Liriano, signed to a one-year contract with a 2014 option by Pittsburgh after general manager Neal Huntington and his scouts identified him as a project worth tackling, held the Cardinals to three hits in six innings, the loudest of those being a two-run single by Carlos Beltran. Liriano left with a 3-2 lead that turned into a no-decision when Beltran -- who else? -- hit a long homer off reliever Mark Melancon.
Afterward, Liriano described himself as "very pleased" and "pretty happy" with what he did. The word Cooper used to describe what he saw was "confident." That's a nice trait to have in any walk of life, but it proves absolutely essential in a sport as difficult as baseball, where failures are hugely visible and have a tendency to build on themselves.
Byrd, who had hit a career-high 20 home runs for the Rangers in 2009, batted .210 with a woeful .488 OPS in 153 at-bats between the Cubs and Red Sox last year.

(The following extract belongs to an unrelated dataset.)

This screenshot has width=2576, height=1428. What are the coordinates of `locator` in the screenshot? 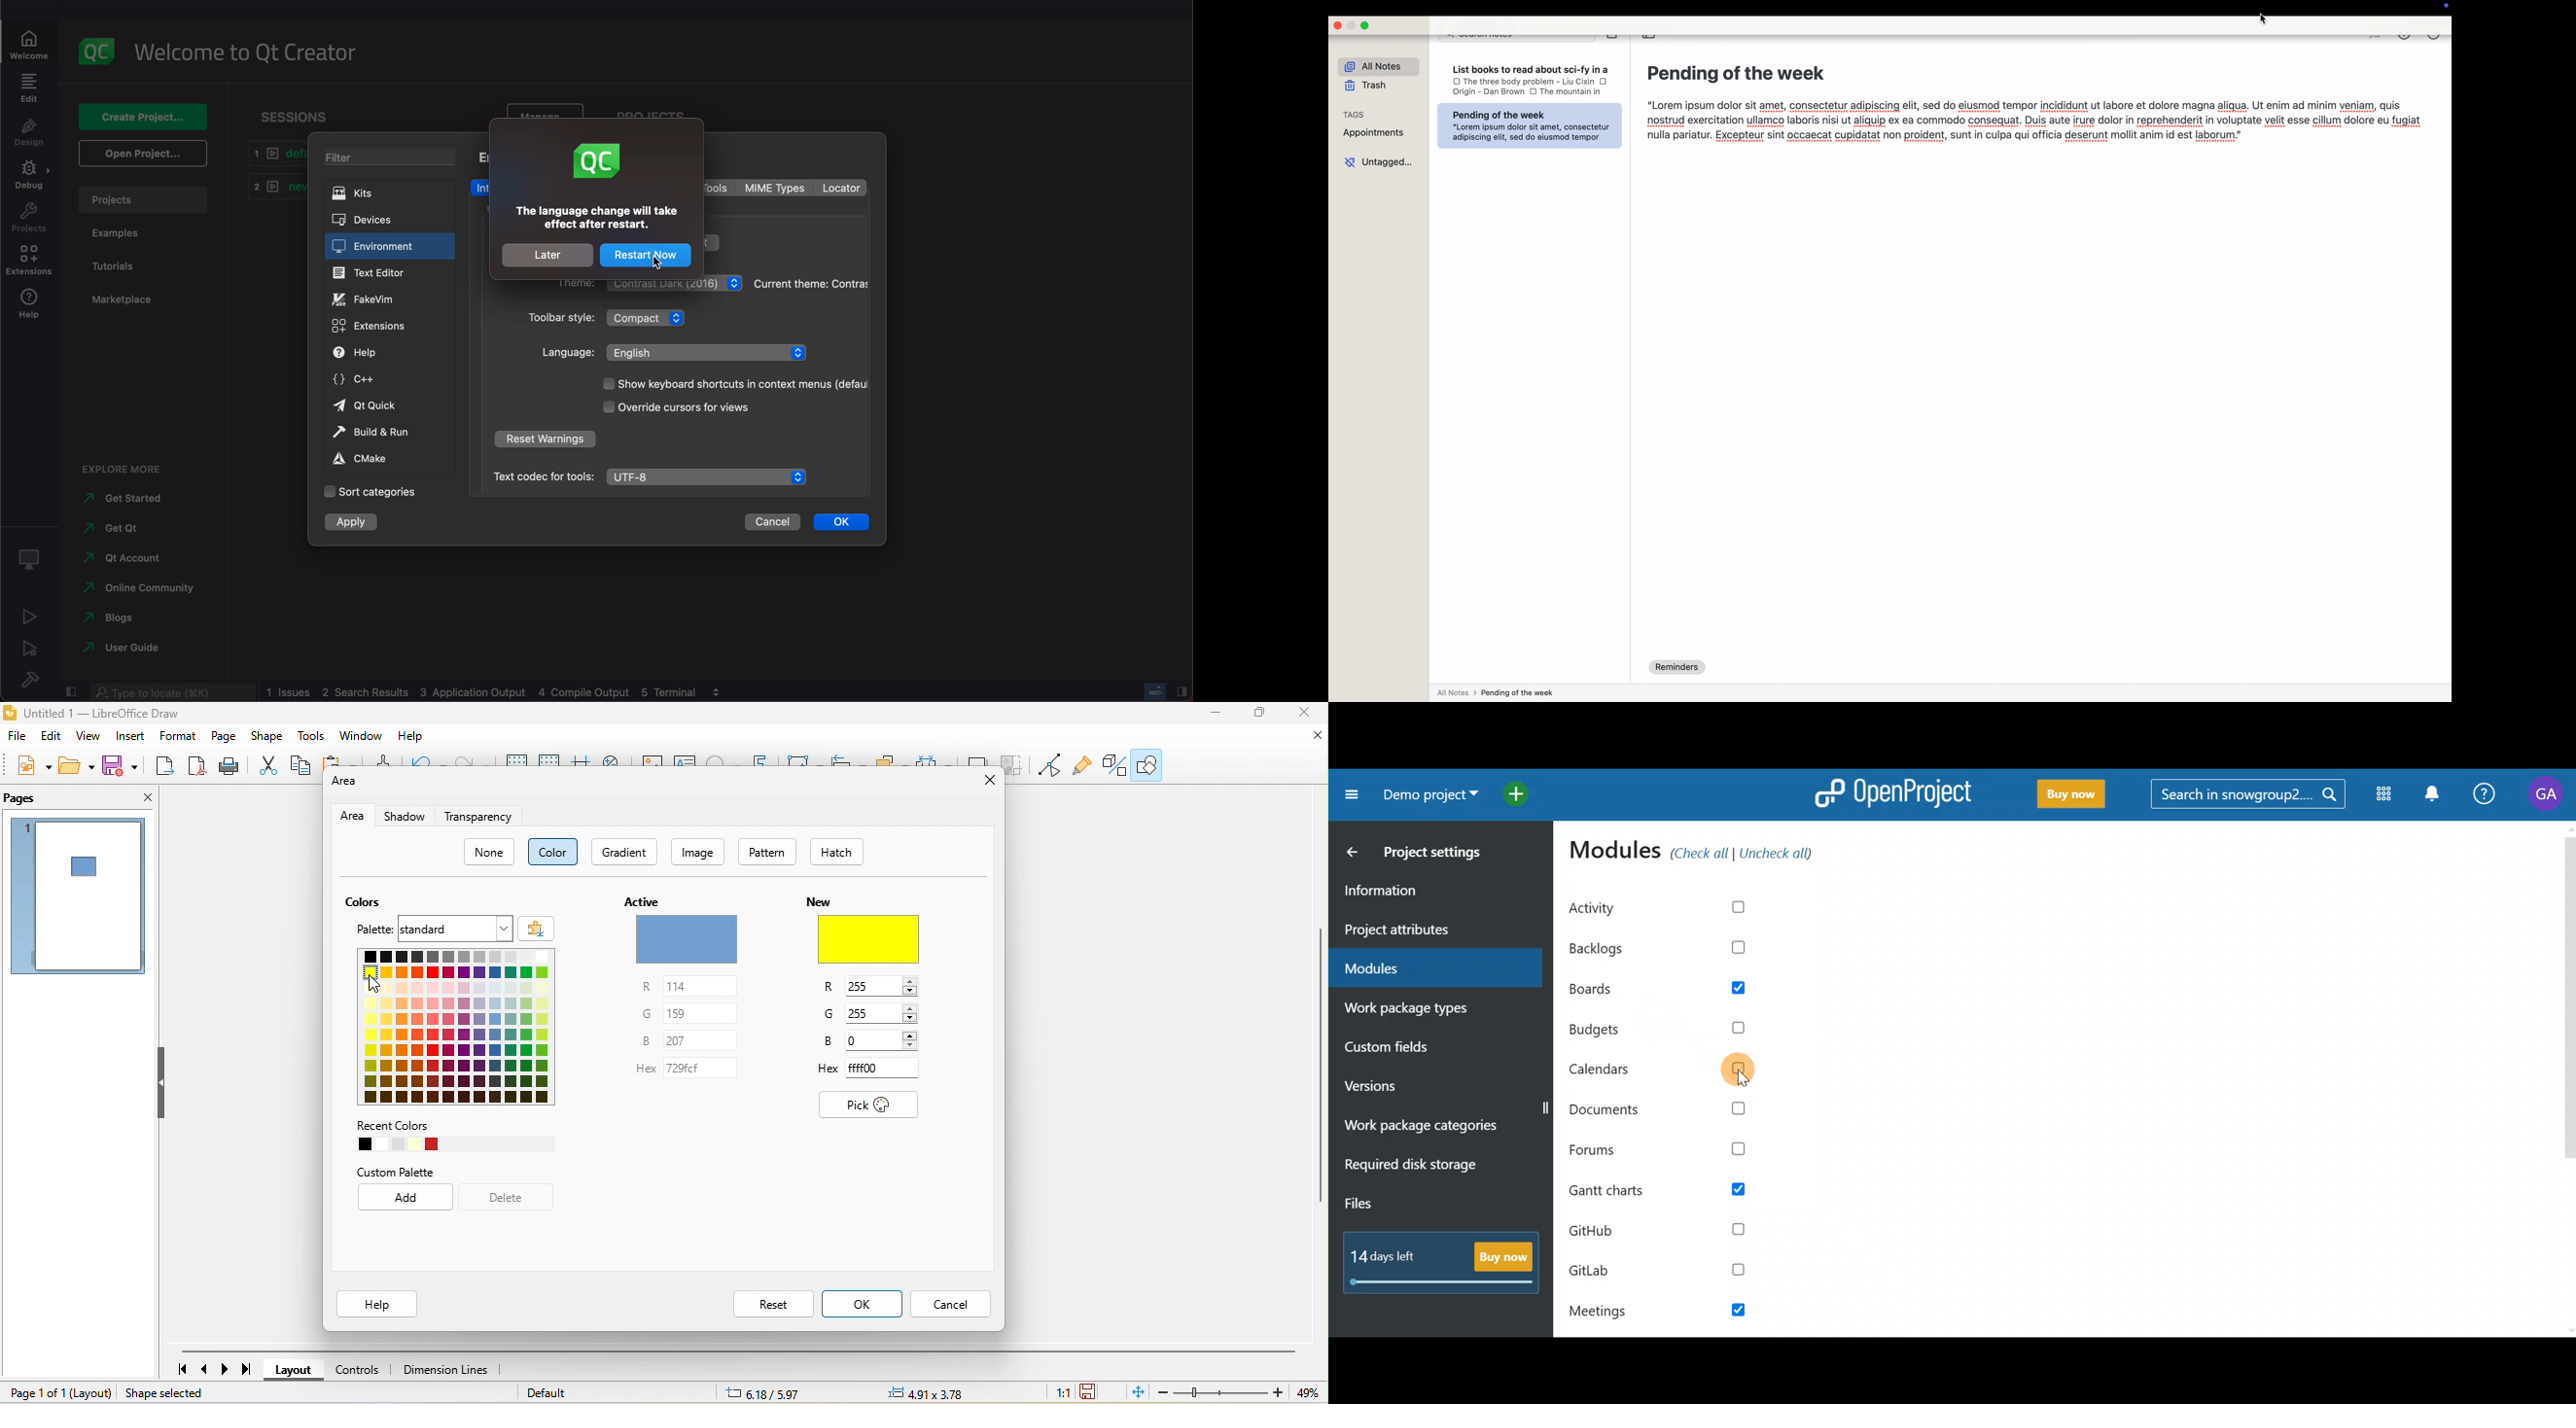 It's located at (843, 187).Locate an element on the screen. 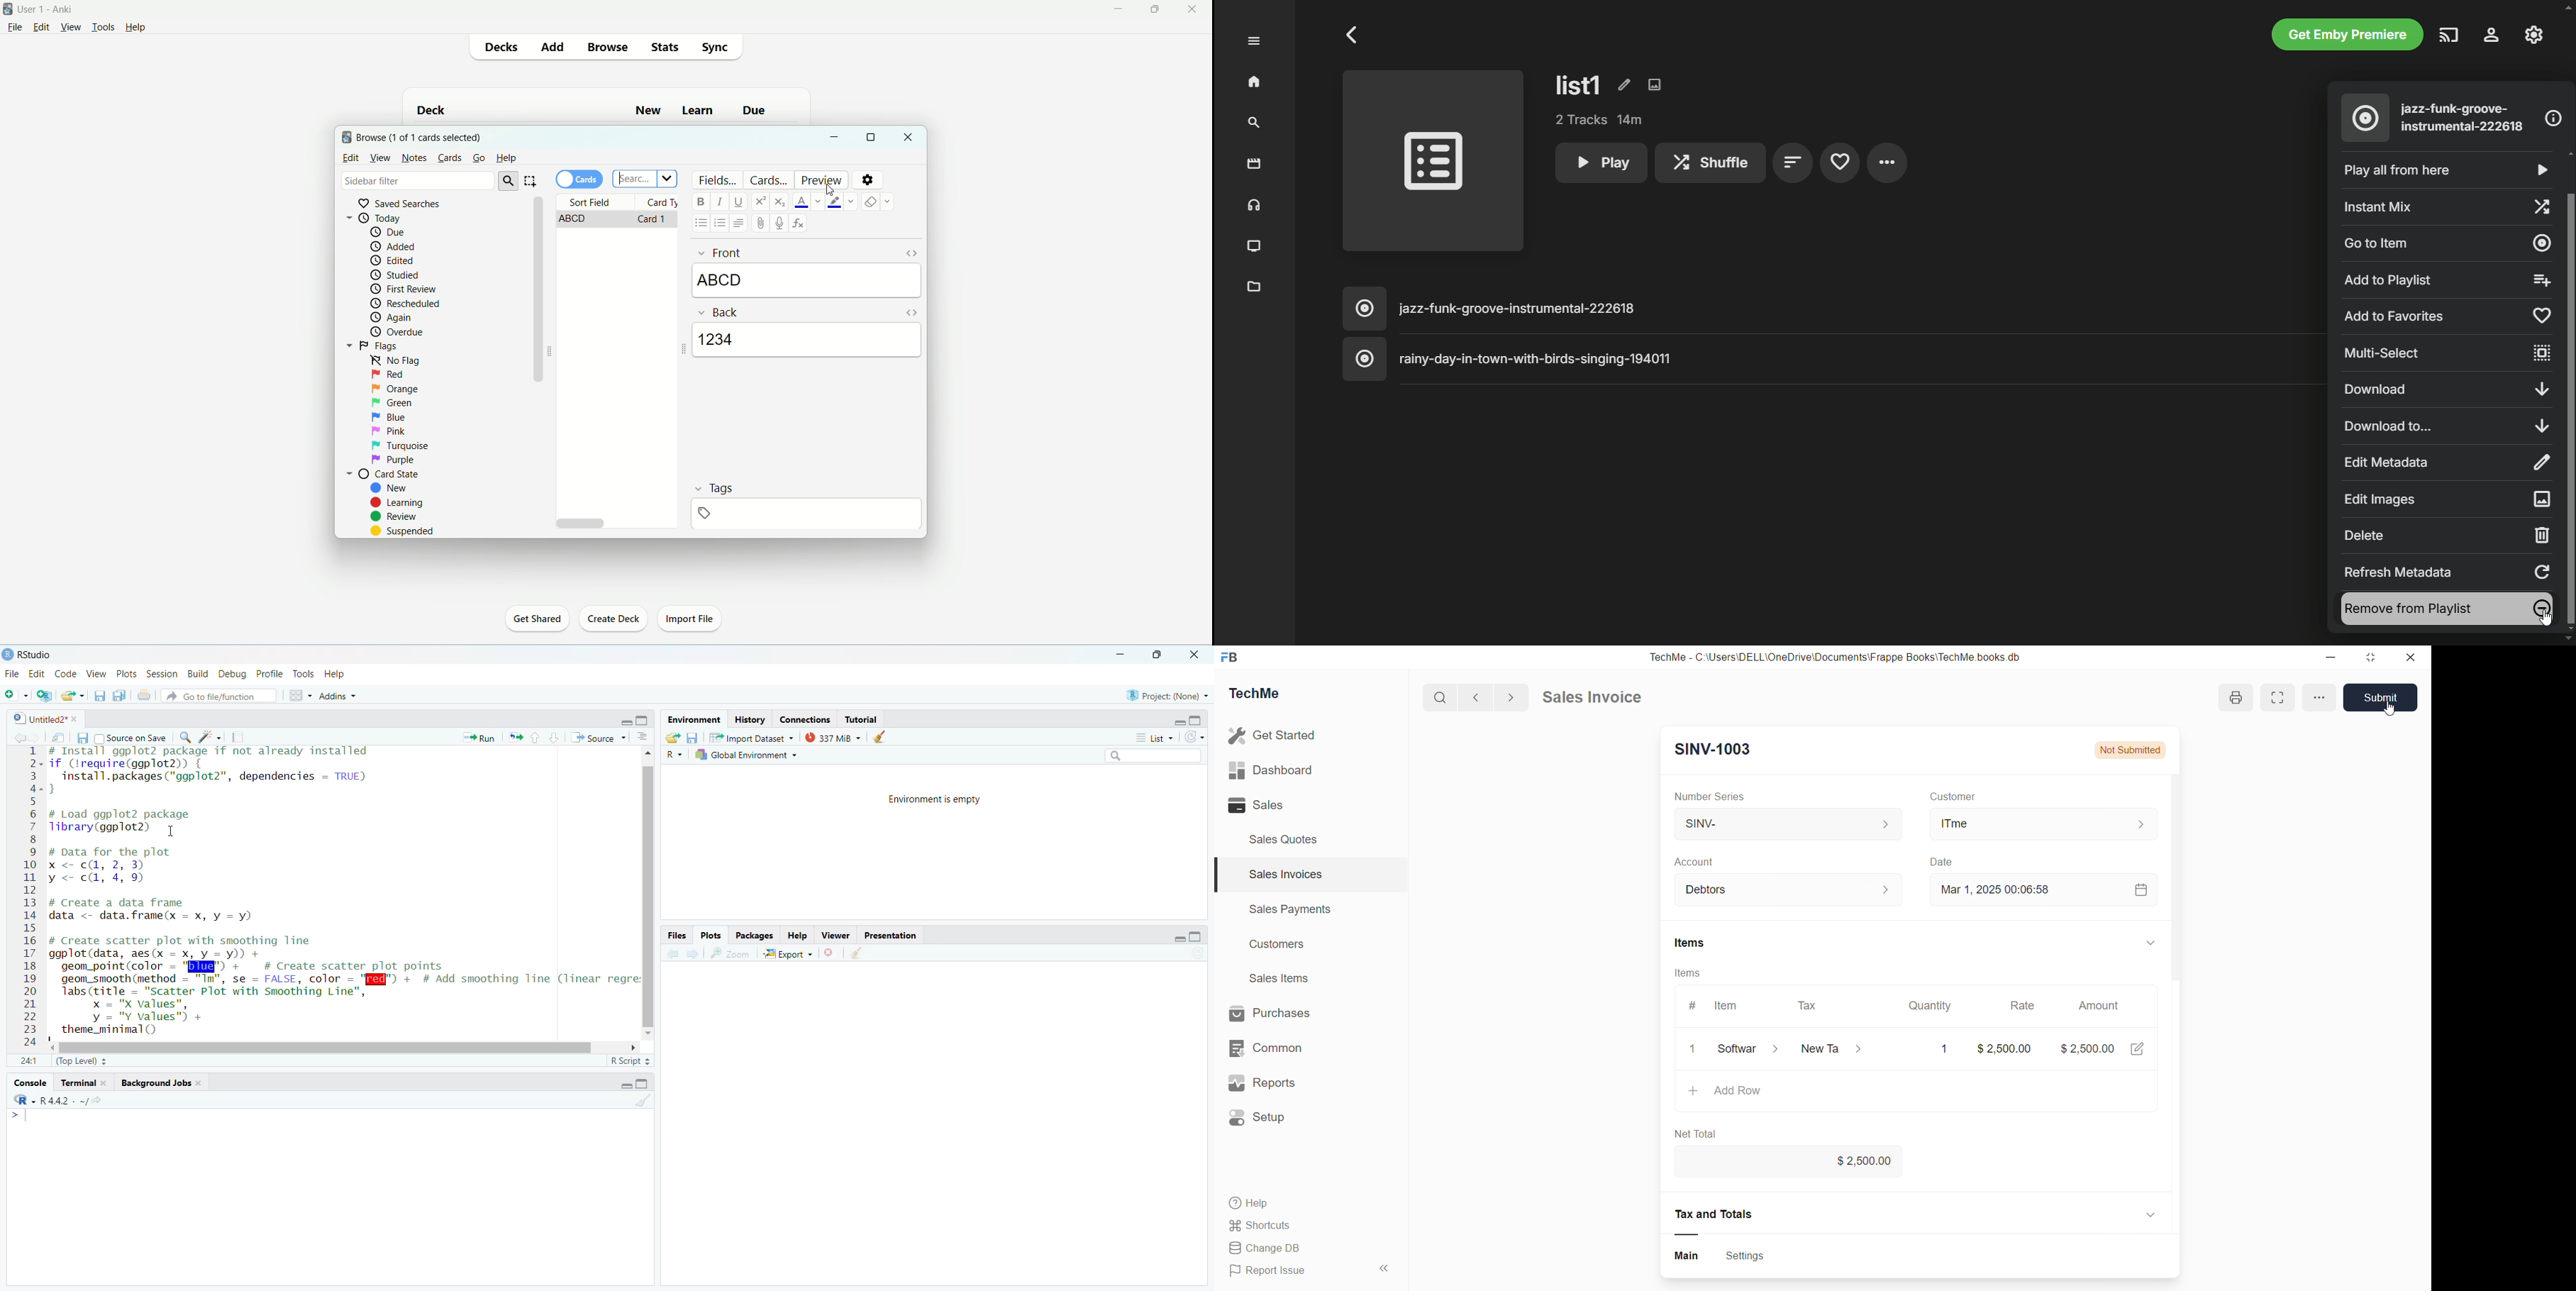 The height and width of the screenshot is (1316, 2576).  Help is located at coordinates (1255, 1205).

He came back to hit .291 with 24 homers and an .847 OPS between the Mets and Bucs, and he looks like a guy who might have more big hits in front of him.
Pirates manager Clint Hurdle has been getting to know Byrd in pressure-packed situations, as Cooper did with Liriano a year ago. But Hurdle said hello to a newcomer who hit 16 homers for Culiacan last winter and another 21 for the Mets, who signed him to a non-guaranteed contract last winter.
"I think if anybody is relishing the opportunity to play in the postseason, it's him," Hurdle said. "He's done a lot of yard work to get here. There's a large volume of work he's put behind him to get this opportunity."
Byrd's career includes a 50-game suspension for a positive PED test on his permanent record. But he has tapped into a chance to write a different ending and is carrying himself with a crazy amount of confidence at a time when it's essential.
That was on display when Byrd pulled a 95-mph fastball from Kelly for a two-run single in the first inning -- making the Cards pay a one-run tax on Pete Kozma's throwing error -- and drove a 93-mph Kelly fastball for a sixth-inning double, setting up Pedro Alvarez's sacrifice fly. But in the words of Pittsburgh second baseman Neil Walker, Byrd's eight-pitch walk against Martinez in the eighth inning was "probably the biggest at-bat in the game."
It was a plate appearance, to be technical. But it was sure a piece of beauty.
The Cardinals had conceded that Byrd can hit a fastball by then, so Martinez threw him sliders for the first six pitches, at 82-84 mph. The seventh was a 100-mph fastball, and Byrd fouled it off. Martinez opted not to try a second fastball, walking him on an 82-mph slider.
"I was trying to sit slider," Byrd said. "Finally felt comfortable when he threw the fastball and fouled it off. I knew I could cover the fastball and still try to look slider. It was one of those [things] where it was close pitches, and it was just missing the plate."
That walk would push pinch-runner Josh Harrison to second base, getting back the base that was lost when Andrew McCutchen was caught trying to make it to third on Justin Morneau's grounder to Kozma, and Alvarez shot a lefty-lefty single to right off reliever Kevin Siegrist. The Bucs led, 4-3, and would extend the lead when Russell Martin singled to score Byrd.
Byrd said he could see the confident way the Pirates played the game when he played against them -- how hard they played, how united they were, how they seemed to be enjoying themselves. He said it all "made sense when I got here."
Byrd has loved every minute of his time with the Pirates. The feeling, obviously, is mutual. He and Liriano have been difference-makers, just as no one knew they would be back in Spring Training.